**EXERCISE:** Reproduce the article about the documentary "American Factory" word for word, from its first line to its last.

**SELECTED PASSAGE:**
------------------------
In this file photo Julia Reichert, Lindsay Utz, Steven Bognar and Chad Cannon pose at Film Independent Presents Special Screening Of "American Factory" at ArcLight Hollywood in Hollywood, California.-AFP photos

"They refer
to us as the foreigners," says a downbeat employee at the Ohio car glass
factory where hundreds of Chinese laborers have come to work, far from their
wives, children and homeland.  But the
worker in question is American, not Chinese, and is finding life very different
under new management after billionaire "Chairman Cao" swept into town
to reopen the shuttered, iconic former General Motors factory in 2014. This is
"reverse globalization," say Oscar-nominated directors Steven Bognar
and Julia Reichert, who filmed the GM plant's closure in 2008 and returned to
chronicle its reopening by Fuyao corporation for the documentary "American
Factory."

The film charts a
Midwestern rust belt community's journey from optimism at the giant plant's
reopening-bringing back vital jobs-toward creeping anger and disillusionment as
the Chinese management imposes its strict, exhausting demands on workers and
sacks those who don't comply. The all-access look at how both American and
Chinese workers, from blue-collar to management, had their lives transformed by
powerful global economic forces caught the eyes of none other than Barack and
Michelle Obama.

The former first
couple acquired "American Factory" at January's Sundance Festival,
and will release it on Netflix and in select theaters from August 21 as the
first offering from their Higher Ground Productions company. "Mrs Obama
said it resonated with her because her father had done an intense, hardworking
job for decades just to provide for his family, and she felt the Midwesterness
of the film in what she saw on screen," Bognar told AFP. "She felt
her own family in the film, and I think the President felt there was a certain
amount of policy issues and big broad globalization" themes in the
documentary, added Reichert.
------------------------
**STORED ROWS:**
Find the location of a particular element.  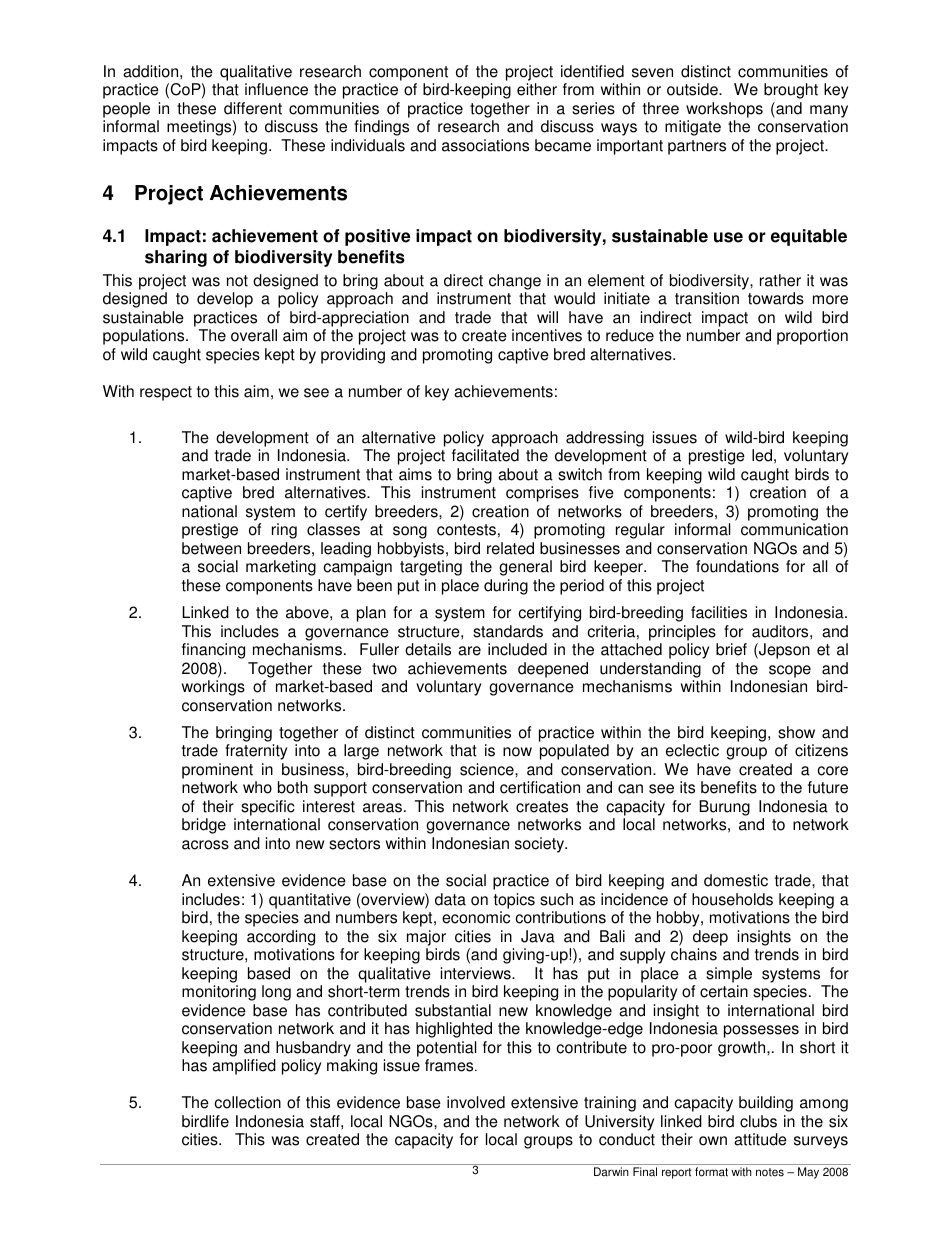

associations is located at coordinates (485, 145).
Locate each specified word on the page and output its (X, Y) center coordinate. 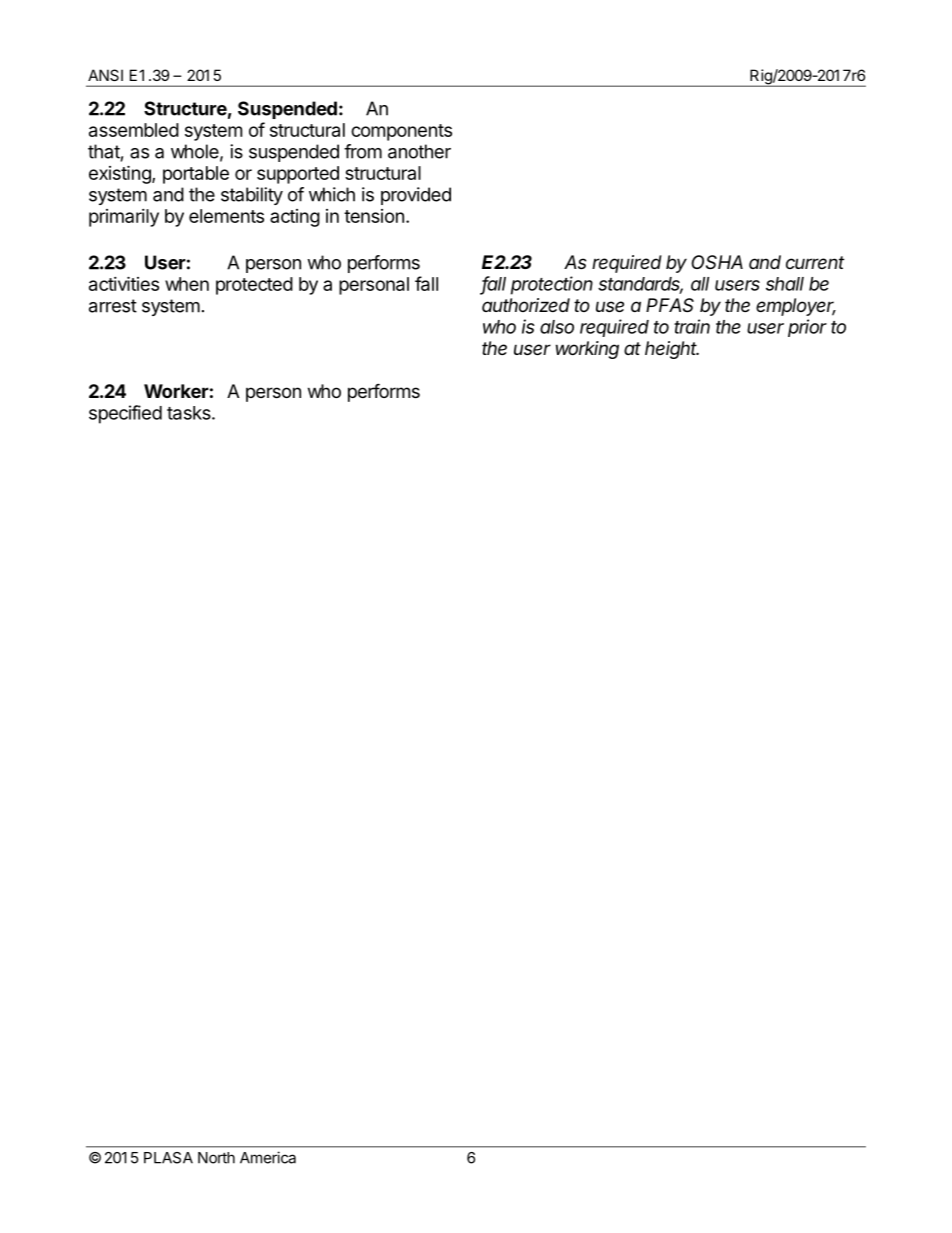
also (557, 327)
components (401, 132)
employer (796, 307)
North (216, 1158)
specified (125, 414)
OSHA (717, 262)
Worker (176, 391)
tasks (190, 413)
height (672, 350)
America (268, 1157)
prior (807, 328)
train (692, 326)
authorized (526, 305)
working (587, 350)
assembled (134, 130)
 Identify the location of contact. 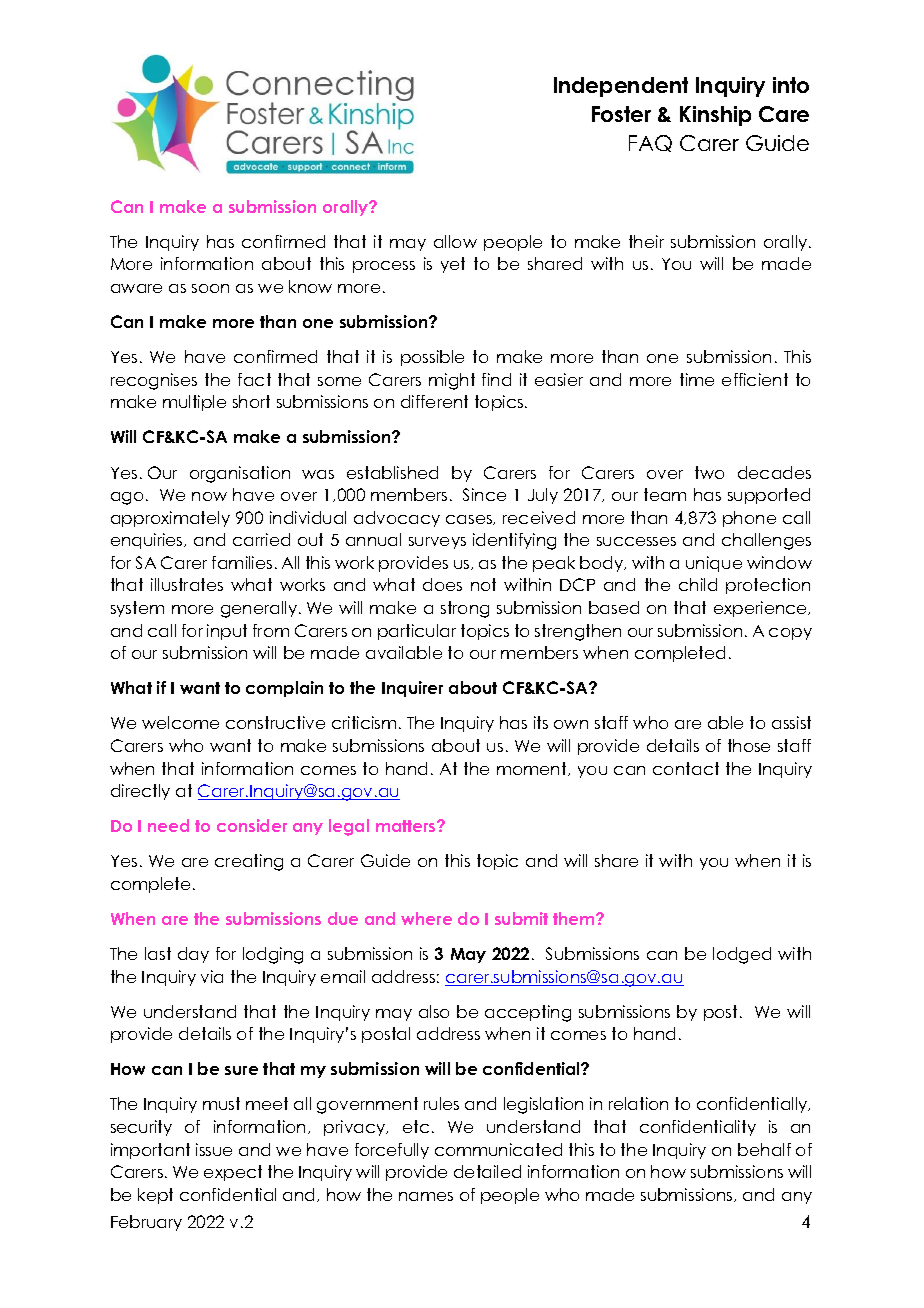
------------------------
**RESPONSE BELOW:**
In this file photo Julia Reichert, Lindsay Utz, Steven Bognar and Chad Cannon pose at Film Independent Presents Special Screening Of "American Factory" at ArcLight Hollywood in Hollywood, California.-AFP photos

"They refer
to us as the foreigners," says a downbeat employee at the Ohio car glass
factory where hundreds of Chinese laborers have come to work, far from their
wives, children and homeland.  But the
worker in question is American, not Chinese, and is finding life very different
under new management after billionaire "Chairman Cao" swept into town
to reopen the shuttered, iconic former General Motors factory in 2014. This is
"reverse globalization," say Oscar-nominated directors Steven Bognar
and Julia Reichert, who filmed the GM plant's closure in 2008 and returned to
chronicle its reopening by Fuyao corporation for the documentary "American
Factory."

The film charts a
Midwestern rust belt community's journey from optimism at the giant plant's
reopening-bringing back vital jobs-toward creeping anger and disillusionment as
the Chinese management imposes its strict, exhausting demands on workers and
sacks those who don't comply. The all-access look at how both American and
Chinese workers, from blue-collar to management, had their lives transformed by
powerful global economic forces caught the eyes of none other than Barack and
Michelle Obama.

The former first
couple acquired "American Factory" at January's Sundance Festival,
and will release it on Netflix and in select theaters from August 21 as the
first offering from their Higher Ground Productions company. "Mrs Obama
said it resonated with her because her father had done an intense, hardworking
job for decades just to provide for his family, and she felt the Midwesterness
of the film in what she saw on screen," Bognar told AFP. "She felt
her own family in the film, and I think the President felt there was a certain
amount of policy issues and big broad globalization" themes in the
documentary, added Reichert.